HOW TO COMPLETE THIS TASK ▸
Repeat, line for line, the entries below from the first line to the line containing "Вентиляция промышленная (135, 135)", counting both ends.

(Collected data entries)
[Start of section]

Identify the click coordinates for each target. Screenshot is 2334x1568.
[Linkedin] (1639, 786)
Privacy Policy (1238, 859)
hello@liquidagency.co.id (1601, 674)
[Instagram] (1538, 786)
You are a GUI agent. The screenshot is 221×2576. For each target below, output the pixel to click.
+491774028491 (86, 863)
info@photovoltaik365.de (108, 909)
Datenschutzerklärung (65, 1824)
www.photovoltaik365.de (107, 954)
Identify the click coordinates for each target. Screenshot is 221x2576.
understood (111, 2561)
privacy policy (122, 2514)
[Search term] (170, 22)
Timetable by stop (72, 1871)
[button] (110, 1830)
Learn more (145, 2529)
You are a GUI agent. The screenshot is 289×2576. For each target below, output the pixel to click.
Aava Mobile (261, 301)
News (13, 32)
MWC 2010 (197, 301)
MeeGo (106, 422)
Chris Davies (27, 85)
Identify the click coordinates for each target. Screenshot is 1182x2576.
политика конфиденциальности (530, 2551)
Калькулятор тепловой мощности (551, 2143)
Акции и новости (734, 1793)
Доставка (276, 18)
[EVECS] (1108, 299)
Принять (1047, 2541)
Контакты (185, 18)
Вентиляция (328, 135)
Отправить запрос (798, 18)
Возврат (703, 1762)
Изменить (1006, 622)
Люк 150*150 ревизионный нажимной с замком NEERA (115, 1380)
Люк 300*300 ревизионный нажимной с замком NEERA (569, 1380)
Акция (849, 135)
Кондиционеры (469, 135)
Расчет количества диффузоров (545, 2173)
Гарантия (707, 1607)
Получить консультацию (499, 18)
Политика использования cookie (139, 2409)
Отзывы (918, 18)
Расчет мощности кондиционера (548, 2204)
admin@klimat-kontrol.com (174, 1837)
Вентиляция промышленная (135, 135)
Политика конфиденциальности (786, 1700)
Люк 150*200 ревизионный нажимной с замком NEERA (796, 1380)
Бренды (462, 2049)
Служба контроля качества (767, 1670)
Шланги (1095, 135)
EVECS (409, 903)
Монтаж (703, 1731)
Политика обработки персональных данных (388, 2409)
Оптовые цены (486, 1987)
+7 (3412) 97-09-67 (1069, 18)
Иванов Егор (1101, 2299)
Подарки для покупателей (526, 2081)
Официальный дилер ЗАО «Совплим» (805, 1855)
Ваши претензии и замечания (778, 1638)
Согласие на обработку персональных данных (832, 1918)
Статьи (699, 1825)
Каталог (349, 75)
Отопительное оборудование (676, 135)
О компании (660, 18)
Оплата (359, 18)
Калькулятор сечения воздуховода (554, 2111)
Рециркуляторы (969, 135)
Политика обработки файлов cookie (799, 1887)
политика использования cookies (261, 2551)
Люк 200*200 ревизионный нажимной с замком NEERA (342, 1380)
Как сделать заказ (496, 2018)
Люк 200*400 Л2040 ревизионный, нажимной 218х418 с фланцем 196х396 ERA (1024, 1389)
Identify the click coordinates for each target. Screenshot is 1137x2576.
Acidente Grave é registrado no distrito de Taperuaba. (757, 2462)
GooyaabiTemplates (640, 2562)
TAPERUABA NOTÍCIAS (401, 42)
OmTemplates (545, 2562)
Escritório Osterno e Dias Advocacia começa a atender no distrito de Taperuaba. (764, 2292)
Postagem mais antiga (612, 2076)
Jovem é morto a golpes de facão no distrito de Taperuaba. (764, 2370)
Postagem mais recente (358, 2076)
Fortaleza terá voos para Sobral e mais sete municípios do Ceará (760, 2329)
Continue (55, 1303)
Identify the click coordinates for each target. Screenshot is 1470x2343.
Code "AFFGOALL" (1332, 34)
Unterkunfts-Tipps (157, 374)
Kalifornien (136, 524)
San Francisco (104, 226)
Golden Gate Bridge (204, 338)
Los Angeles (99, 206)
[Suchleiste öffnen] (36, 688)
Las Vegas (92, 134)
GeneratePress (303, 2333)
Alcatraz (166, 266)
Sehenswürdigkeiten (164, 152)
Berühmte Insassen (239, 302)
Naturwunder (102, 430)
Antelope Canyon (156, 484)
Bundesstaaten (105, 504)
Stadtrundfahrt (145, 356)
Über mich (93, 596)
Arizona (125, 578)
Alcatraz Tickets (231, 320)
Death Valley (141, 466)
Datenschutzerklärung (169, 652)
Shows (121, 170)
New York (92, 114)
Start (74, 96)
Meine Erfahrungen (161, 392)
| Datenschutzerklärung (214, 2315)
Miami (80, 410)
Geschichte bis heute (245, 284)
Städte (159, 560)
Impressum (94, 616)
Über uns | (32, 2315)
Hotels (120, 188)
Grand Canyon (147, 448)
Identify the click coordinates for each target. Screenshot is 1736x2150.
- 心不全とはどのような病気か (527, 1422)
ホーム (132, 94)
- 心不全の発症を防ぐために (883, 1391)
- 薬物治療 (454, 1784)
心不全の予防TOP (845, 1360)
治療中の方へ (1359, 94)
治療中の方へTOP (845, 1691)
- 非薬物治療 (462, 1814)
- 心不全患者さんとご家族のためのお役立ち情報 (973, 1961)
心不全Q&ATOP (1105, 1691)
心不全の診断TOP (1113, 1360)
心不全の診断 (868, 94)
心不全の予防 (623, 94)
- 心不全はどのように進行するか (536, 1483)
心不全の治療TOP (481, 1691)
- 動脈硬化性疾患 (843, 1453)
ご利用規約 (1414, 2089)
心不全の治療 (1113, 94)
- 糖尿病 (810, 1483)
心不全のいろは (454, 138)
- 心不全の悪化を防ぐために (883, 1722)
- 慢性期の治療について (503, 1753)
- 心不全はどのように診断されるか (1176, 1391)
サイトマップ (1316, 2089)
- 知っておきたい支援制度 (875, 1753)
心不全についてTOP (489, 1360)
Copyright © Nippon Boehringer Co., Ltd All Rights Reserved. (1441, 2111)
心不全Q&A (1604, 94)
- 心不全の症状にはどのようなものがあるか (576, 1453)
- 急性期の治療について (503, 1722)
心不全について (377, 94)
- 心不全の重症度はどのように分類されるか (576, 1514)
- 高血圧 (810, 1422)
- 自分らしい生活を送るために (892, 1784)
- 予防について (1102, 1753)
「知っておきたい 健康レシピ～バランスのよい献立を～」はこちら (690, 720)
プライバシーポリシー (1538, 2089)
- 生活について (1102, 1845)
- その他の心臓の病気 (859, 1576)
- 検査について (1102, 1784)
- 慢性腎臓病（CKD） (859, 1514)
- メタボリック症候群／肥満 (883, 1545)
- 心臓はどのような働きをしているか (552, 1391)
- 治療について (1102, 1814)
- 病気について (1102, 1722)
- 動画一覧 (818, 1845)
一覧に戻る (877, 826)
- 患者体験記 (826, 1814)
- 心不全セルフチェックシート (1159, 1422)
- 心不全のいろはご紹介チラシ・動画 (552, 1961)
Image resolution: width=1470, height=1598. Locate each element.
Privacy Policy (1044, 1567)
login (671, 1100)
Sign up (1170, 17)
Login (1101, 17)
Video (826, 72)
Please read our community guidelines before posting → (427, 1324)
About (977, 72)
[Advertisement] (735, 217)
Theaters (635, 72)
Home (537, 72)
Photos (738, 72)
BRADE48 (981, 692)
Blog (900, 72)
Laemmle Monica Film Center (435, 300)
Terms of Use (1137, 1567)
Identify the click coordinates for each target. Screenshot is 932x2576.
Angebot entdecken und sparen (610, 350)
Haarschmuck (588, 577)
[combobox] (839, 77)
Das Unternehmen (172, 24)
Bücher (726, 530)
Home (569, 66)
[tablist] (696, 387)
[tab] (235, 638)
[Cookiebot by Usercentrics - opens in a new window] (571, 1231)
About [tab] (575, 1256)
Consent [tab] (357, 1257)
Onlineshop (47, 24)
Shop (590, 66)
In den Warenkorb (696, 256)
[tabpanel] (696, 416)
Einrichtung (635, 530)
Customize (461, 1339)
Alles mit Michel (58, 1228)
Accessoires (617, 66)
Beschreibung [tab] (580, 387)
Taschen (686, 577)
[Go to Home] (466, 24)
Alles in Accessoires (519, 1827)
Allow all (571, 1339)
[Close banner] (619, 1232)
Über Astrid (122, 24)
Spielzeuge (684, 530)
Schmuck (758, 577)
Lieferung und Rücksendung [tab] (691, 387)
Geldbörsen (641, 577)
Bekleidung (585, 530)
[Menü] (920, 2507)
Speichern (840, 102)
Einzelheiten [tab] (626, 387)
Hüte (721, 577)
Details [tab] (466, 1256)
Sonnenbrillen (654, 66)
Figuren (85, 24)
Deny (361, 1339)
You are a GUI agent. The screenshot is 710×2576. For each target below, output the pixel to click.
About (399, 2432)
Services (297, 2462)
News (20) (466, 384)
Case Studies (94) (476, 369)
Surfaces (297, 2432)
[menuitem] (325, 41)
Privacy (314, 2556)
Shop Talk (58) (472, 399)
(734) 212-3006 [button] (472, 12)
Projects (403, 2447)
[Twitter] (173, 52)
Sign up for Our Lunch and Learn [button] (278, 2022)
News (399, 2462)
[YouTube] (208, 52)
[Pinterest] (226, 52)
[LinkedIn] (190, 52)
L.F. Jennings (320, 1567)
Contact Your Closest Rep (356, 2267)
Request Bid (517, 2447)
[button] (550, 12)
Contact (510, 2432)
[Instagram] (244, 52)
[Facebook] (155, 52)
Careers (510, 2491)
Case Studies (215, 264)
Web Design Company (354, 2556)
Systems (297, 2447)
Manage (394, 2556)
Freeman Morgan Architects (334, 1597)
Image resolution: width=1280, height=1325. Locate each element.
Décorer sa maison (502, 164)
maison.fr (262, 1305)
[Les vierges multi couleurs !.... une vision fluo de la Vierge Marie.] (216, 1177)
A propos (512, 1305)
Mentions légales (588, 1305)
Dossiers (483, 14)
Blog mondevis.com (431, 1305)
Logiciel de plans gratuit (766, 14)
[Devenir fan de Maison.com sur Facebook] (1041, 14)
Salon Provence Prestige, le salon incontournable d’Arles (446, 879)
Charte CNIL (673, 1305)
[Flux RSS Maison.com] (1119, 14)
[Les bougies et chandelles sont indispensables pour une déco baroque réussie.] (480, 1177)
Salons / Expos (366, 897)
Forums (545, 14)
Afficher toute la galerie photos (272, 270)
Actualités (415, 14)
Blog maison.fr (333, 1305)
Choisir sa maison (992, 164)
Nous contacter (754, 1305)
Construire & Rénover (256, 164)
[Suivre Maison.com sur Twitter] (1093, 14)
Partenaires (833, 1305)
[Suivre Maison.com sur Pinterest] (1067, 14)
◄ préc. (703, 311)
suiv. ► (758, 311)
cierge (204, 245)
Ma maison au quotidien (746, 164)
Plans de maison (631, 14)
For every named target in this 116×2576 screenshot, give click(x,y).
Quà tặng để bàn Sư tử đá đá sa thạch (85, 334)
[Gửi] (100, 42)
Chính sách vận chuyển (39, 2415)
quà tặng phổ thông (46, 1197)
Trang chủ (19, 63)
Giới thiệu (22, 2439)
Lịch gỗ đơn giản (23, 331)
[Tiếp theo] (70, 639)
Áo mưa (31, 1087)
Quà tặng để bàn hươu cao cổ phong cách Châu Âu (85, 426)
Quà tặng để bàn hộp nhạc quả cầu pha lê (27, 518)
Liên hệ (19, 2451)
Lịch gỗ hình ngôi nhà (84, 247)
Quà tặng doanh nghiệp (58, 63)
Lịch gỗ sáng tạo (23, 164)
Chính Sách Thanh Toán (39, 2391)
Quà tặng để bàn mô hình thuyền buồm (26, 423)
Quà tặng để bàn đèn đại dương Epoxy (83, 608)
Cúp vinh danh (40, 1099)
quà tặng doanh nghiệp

[End of section]

REPLY ▸
Identify the click coordinates for each target. Screenshot is 2334x1568.
[Linkedin] (1639, 786)
Privacy Policy (1238, 859)
hello@liquidagency.co.id (1601, 674)
[Instagram] (1538, 786)
You are a GUI agent. The screenshot is 221×2576. For each target below, output the pixel to click.
+491774028491 (86, 863)
info@photovoltaik365.de (108, 909)
Datenschutzerklärung (65, 1824)
www.photovoltaik365.de (107, 954)
Identify the click coordinates for each target. Screenshot is 221x2576.
understood (111, 2561)
privacy policy (122, 2514)
[Search term] (170, 22)
Timetable by stop (72, 1871)
[button] (110, 1830)
Learn more (145, 2529)
You are a GUI agent. The screenshot is 289×2576. For each target below, output the pixel to click.
Aava Mobile (261, 301)
News (13, 32)
MWC 2010 (197, 301)
MeeGo (106, 422)
Chris Davies (27, 85)
Identify the click coordinates for each target. Screenshot is 1182x2576.
политика конфиденциальности (530, 2551)
Калькулятор тепловой мощности (551, 2143)
Акции и новости (734, 1793)
Доставка (276, 18)
[EVECS] (1108, 299)
Принять (1047, 2541)
Контакты (185, 18)
Вентиляция (328, 135)
Отправить запрос (798, 18)
Возврат (703, 1762)
Изменить (1006, 622)
Люк 150*150 ревизионный нажимной с замком NEERA (115, 1380)
Люк 300*300 ревизионный нажимной с замком NEERA (569, 1380)
Акция (849, 135)
Кондиционеры (469, 135)
Расчет количества диффузоров (545, 2173)
Гарантия (707, 1607)
Получить консультацию (499, 18)
Политика использования cookie (139, 2409)
Отзывы (918, 18)
Расчет мощности кондиционера (548, 2204)
admin@klimat-kontrol.com (174, 1837)
Вентиляция промышленная (135, 135)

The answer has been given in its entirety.